O governador do Ceará, Elmano de Freitas (PT), afirmou que o principal desafio da Segurança Pública no Brasil atualmente é a aplicação efetiva da nova Lei Antifacção, que endurece as penas para integrantes de organizações criminosas. Em entrevista ao Jornalismo da Jangadeiro nesta quinta-feira (23), o gestor destacou que a legislação representa uma mudança significativa no enfrentamento ao crime.
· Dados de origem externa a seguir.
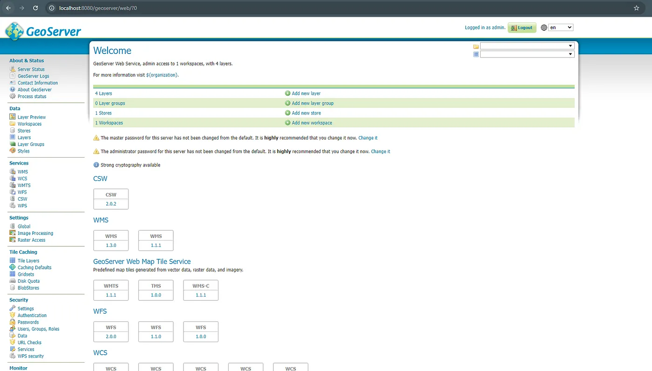Click the Users, Groups, Roles icon

[13, 329]

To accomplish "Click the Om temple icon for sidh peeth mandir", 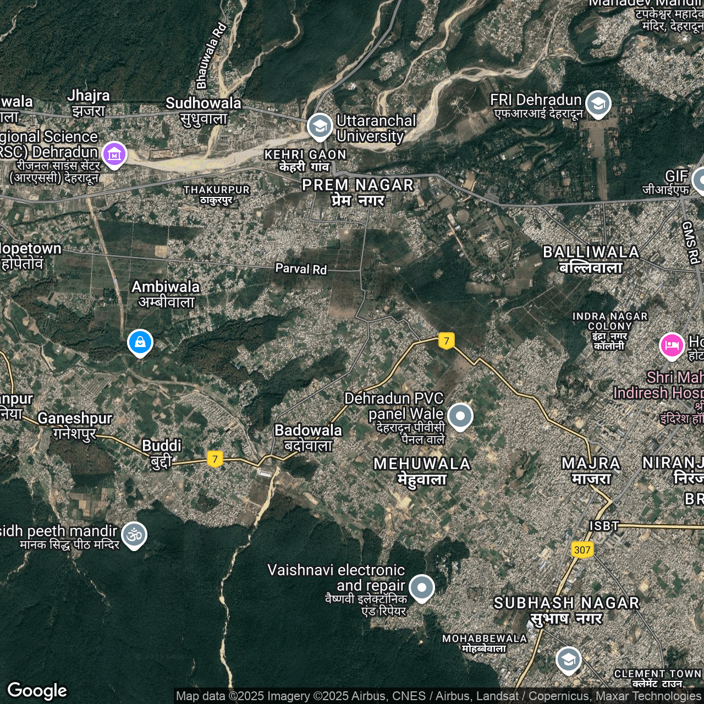I will click(134, 535).
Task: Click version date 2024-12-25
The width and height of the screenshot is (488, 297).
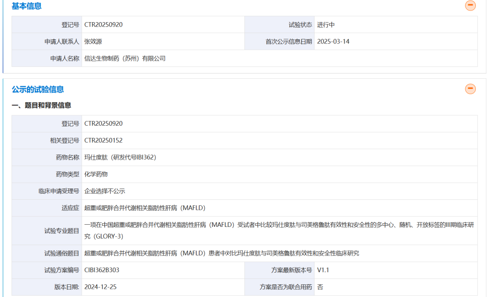Action: pos(100,287)
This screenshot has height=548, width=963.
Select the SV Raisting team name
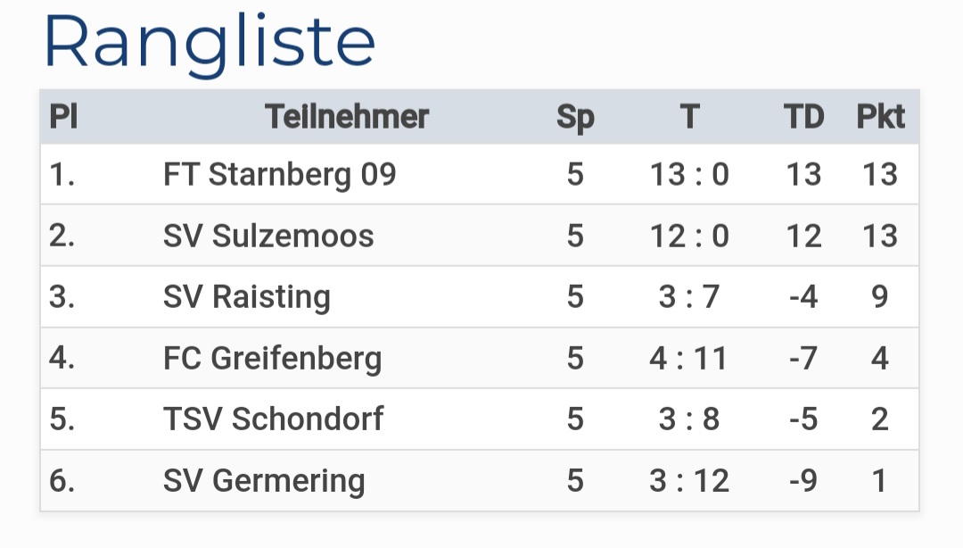point(247,297)
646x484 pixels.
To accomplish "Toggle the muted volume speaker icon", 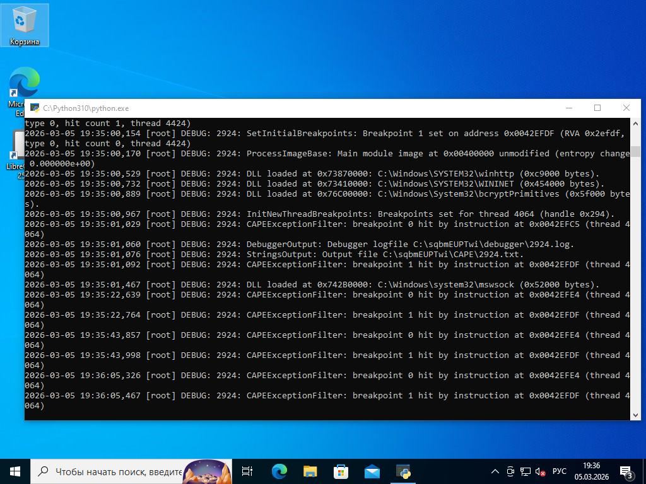I will click(541, 471).
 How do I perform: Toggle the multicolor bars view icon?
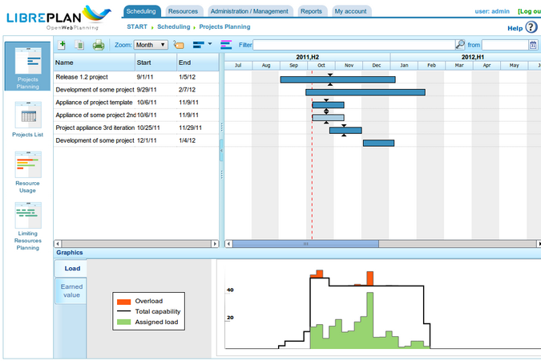tap(226, 45)
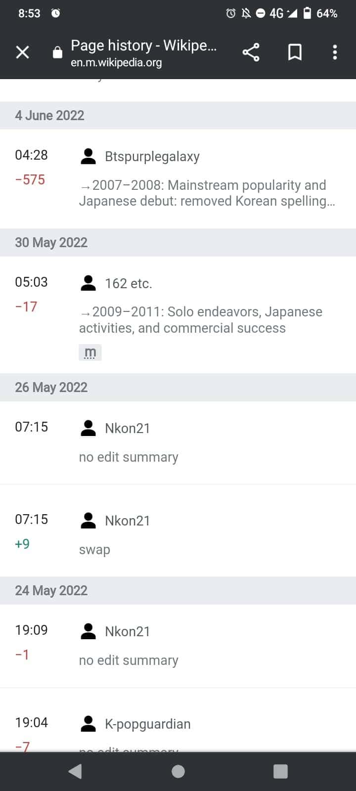Screen dimensions: 356x791
Task: Open the three-dot overflow menu
Action: (x=335, y=52)
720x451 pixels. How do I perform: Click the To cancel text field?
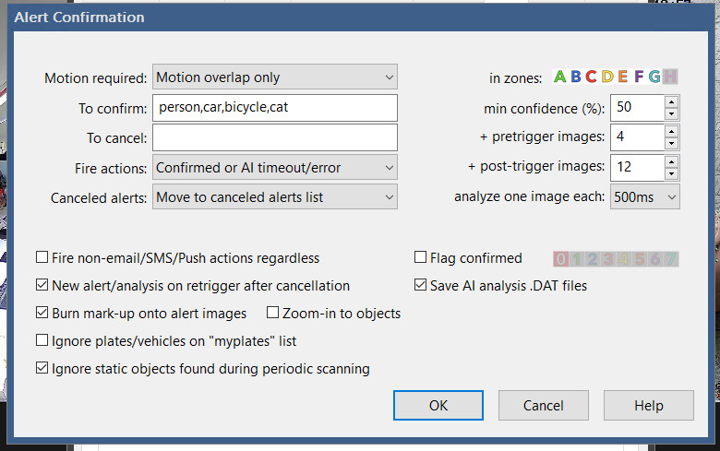tap(274, 137)
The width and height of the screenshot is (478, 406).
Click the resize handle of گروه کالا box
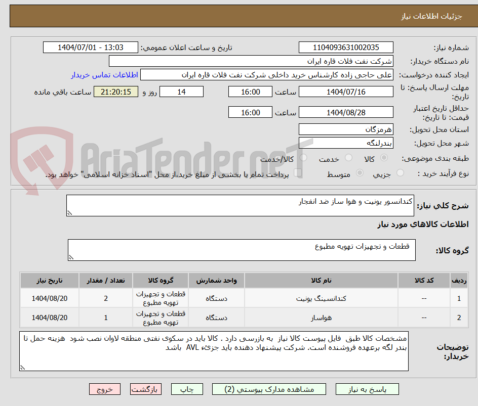pyautogui.click(x=70, y=257)
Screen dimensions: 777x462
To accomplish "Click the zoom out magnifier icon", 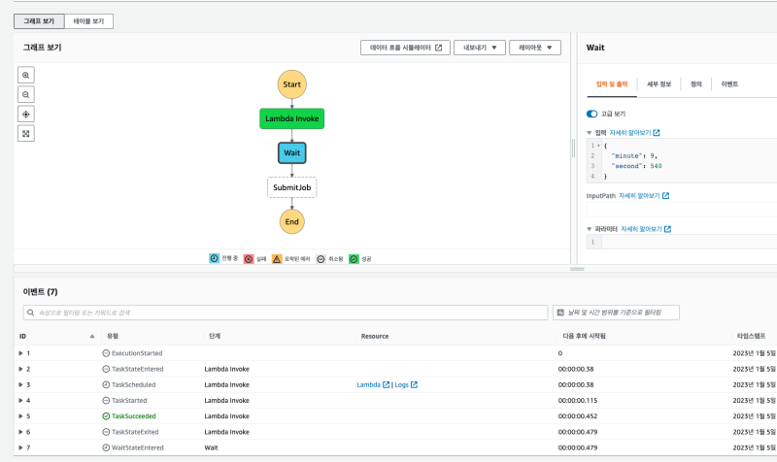I will 26,94.
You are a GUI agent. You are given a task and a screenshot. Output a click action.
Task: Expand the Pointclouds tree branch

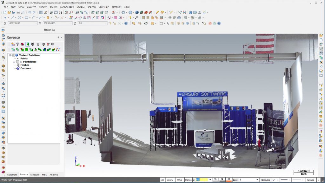[x=14, y=62]
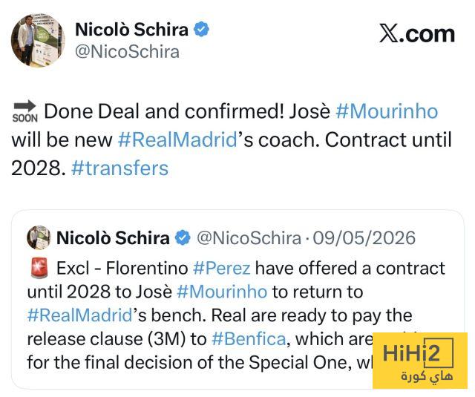475x397 pixels.
Task: Open @NicoSchira handle in quoted tweet
Action: pos(249,238)
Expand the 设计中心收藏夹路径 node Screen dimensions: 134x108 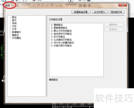click(52, 43)
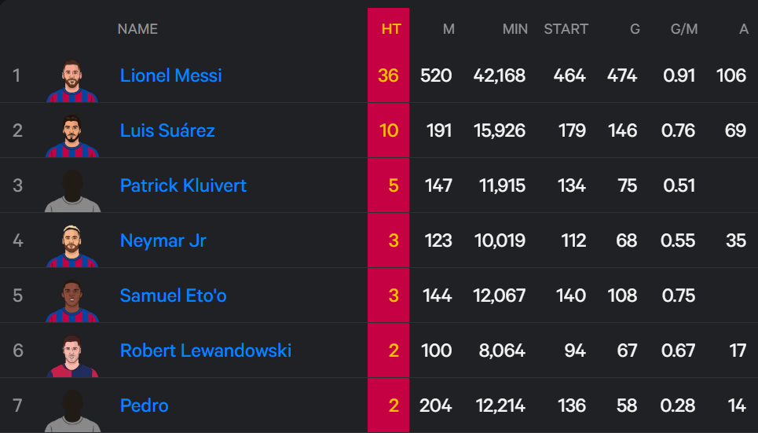Sort by the START column header

[x=566, y=29]
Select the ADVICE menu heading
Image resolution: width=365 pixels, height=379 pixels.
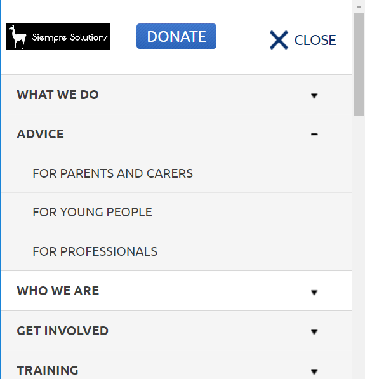(40, 134)
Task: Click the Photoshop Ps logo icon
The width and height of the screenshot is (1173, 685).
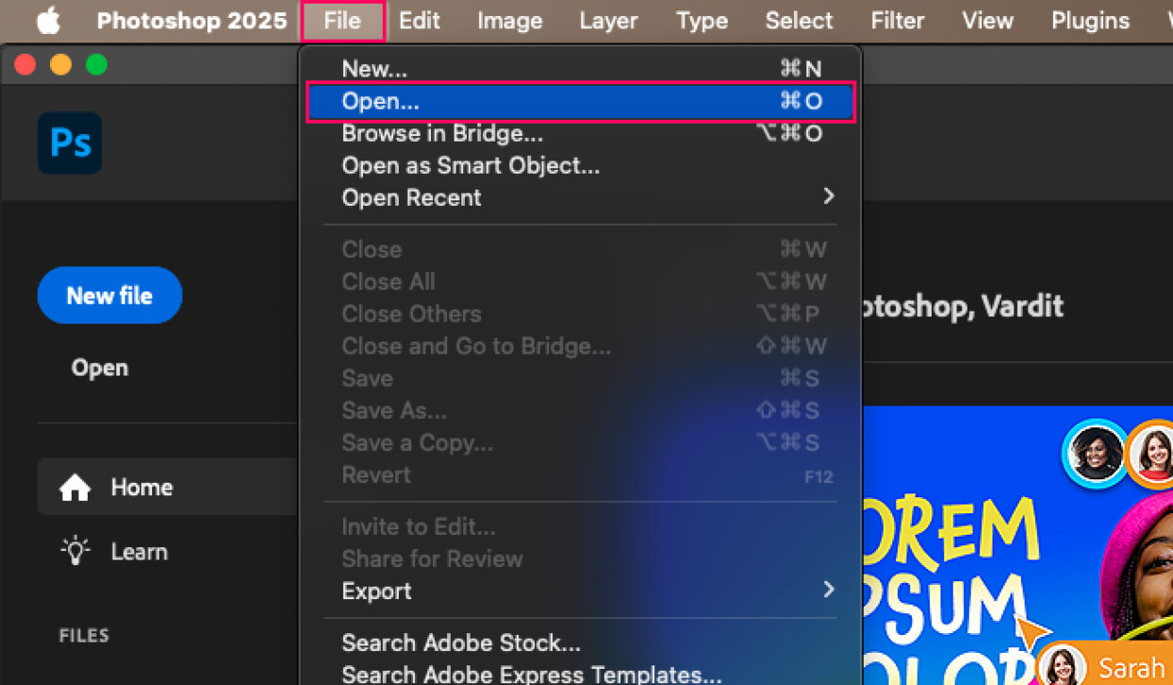Action: pyautogui.click(x=69, y=142)
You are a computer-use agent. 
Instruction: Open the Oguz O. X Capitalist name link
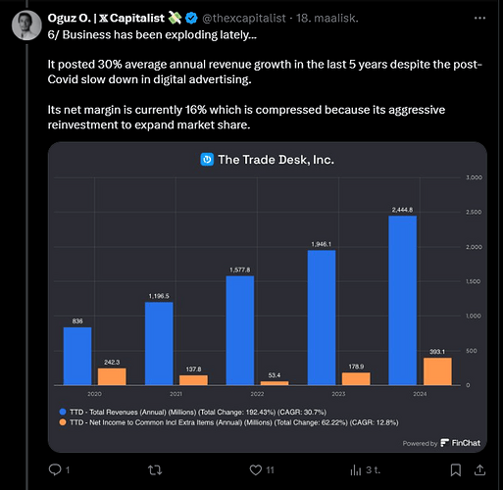coord(106,18)
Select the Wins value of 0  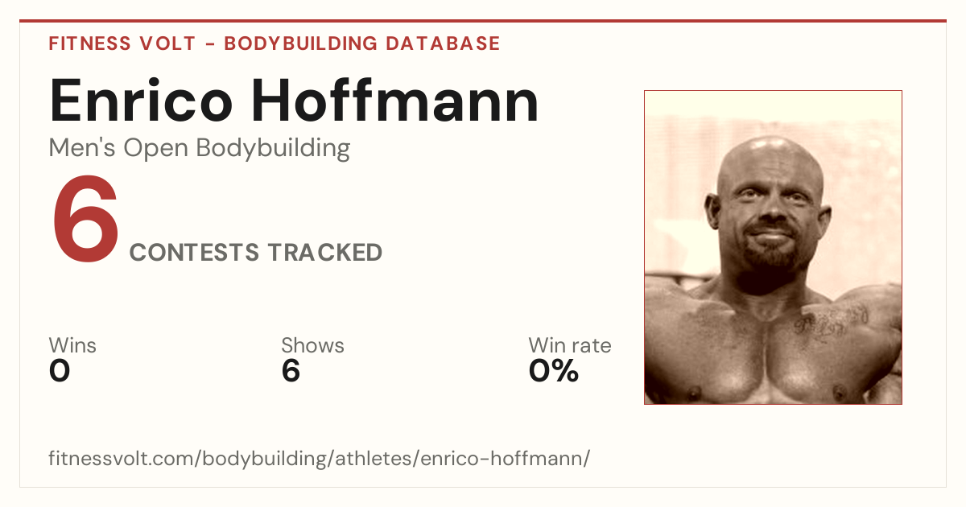click(60, 372)
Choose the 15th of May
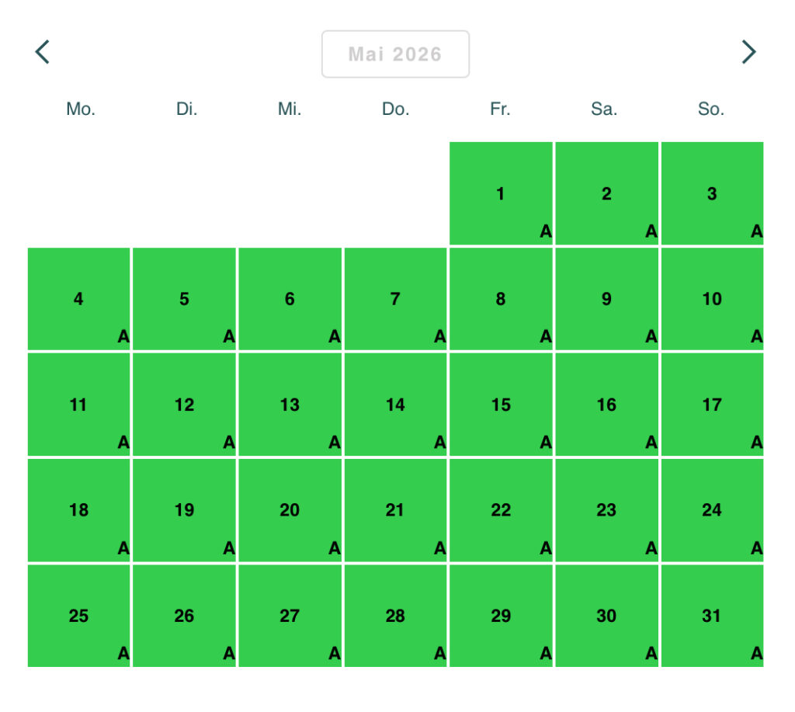 pos(501,405)
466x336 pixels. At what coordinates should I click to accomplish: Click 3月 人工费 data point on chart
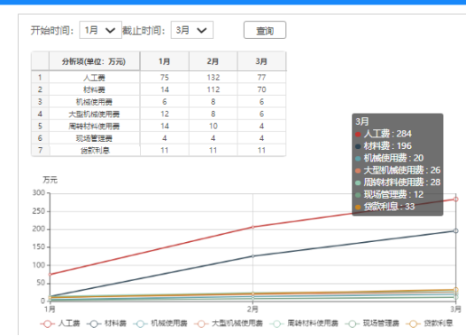455,199
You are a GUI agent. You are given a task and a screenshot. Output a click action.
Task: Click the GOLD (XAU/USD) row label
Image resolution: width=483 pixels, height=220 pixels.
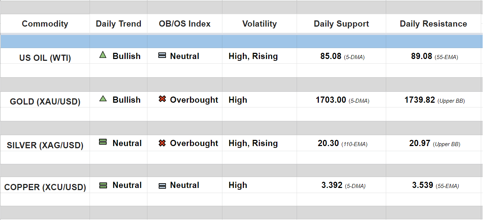(x=45, y=102)
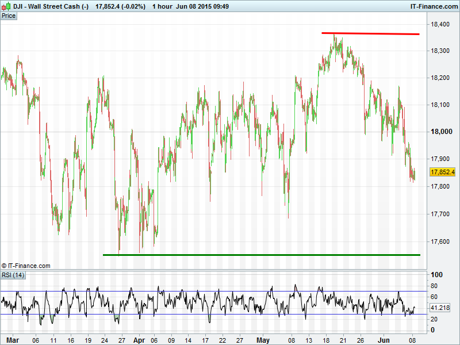Click the bold 18,000 price axis label
Image resolution: width=460 pixels, height=345 pixels.
tap(440, 132)
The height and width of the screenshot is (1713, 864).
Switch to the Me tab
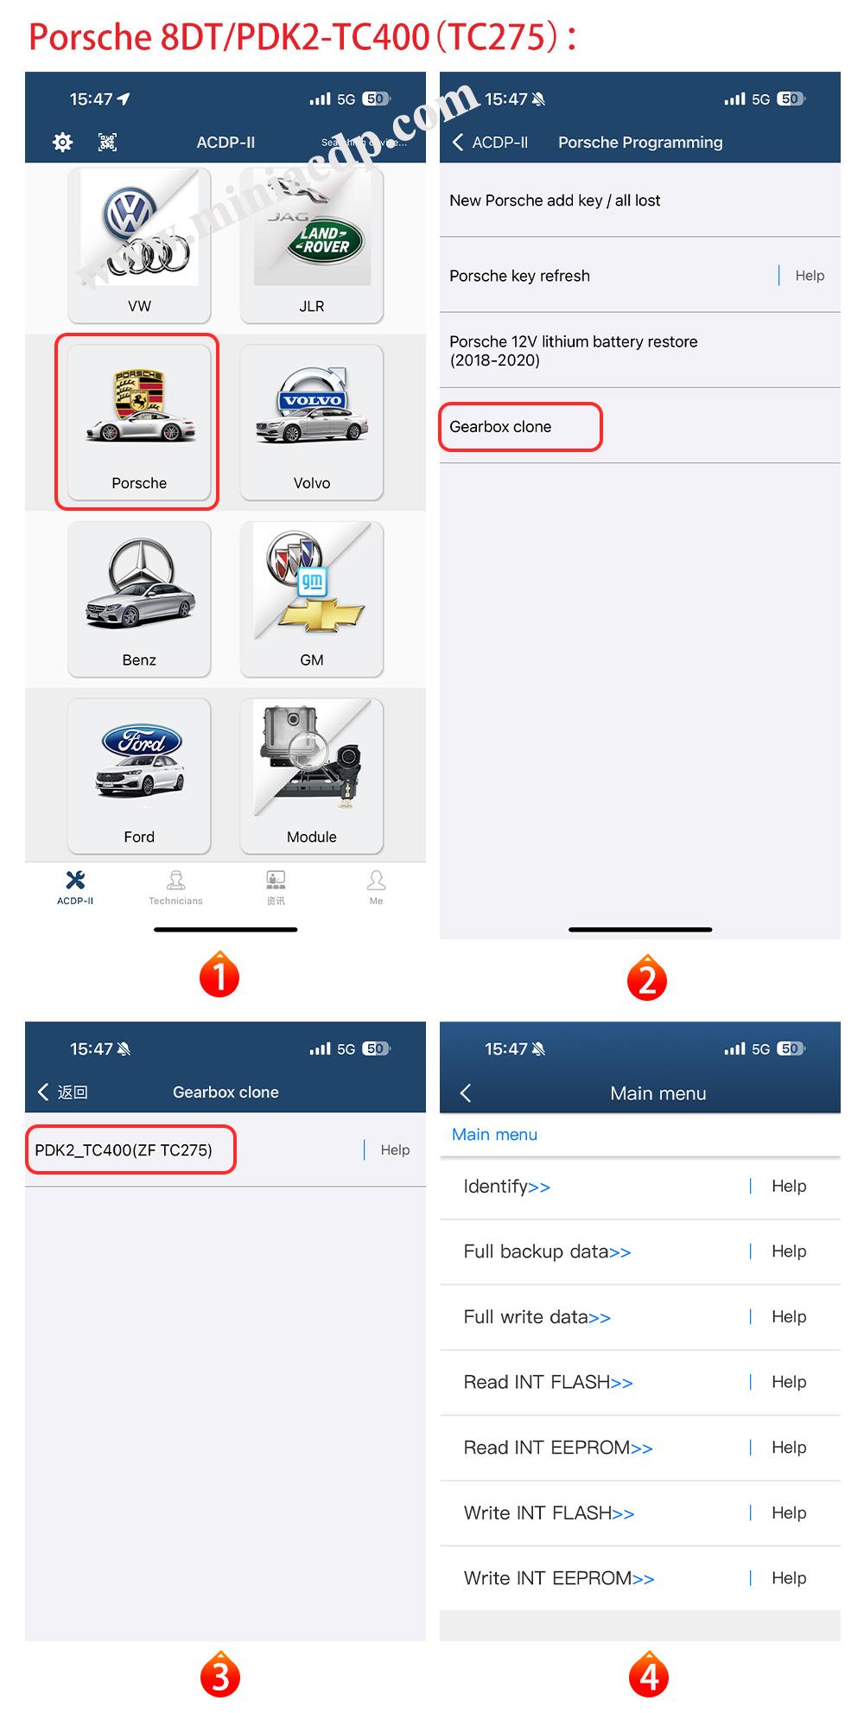point(376,888)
Segundo Elmano, crimes como ameaça passaram a ter punições mais severas. “Acabou a brincadeira de uma pena de seis meses para o crime de ameaça. Agora, a pena é de 20 a 40 anos. O faccionado vai ficar pelo menos 16 anos na cadeia”, afirmou. O governador ressaltou ainda que o Ceará já conta com prisões realizadas com base na nova lei e defendeu a atuação conjunta com o Judiciário para garantir a manutenção dessas detenções.
O chefe do Executivo estadual também enfatizou o controle do sistema prisional, afirmando que o Estado mantém autoridade sobre os presídios. Ele mencionou a adoção de medidas como a gravação de conversas entre advogados e detentos, com o objetivo de impedir a comunicação de ordens criminosas para fora das unidades.
Elmano fez críticas ao uso de tornozeleiras eletrônicas como alternativa à prisão em casos de ameaça, defendendo critérios mais rigorosos. “A tornozeleira não pode ser a resposta do Estado, nem da polícia, muito menos da Justiça. Essas pessoas precisam ser presas”, declarou.
Por fim, o governador destacou a importância da integração entre as forças de segurança e o uso de tecnologias no combate ao crime organizado. Ele citou a Inteligência Artificial como ferramenta estratégica e afirmou que o Ceará tem estudado experiências internacionais, além de reforçar a necessidade de cooperação com estados como São Paulo e Rio de Janeiro, apontados como origens da expansão de facções criminosas.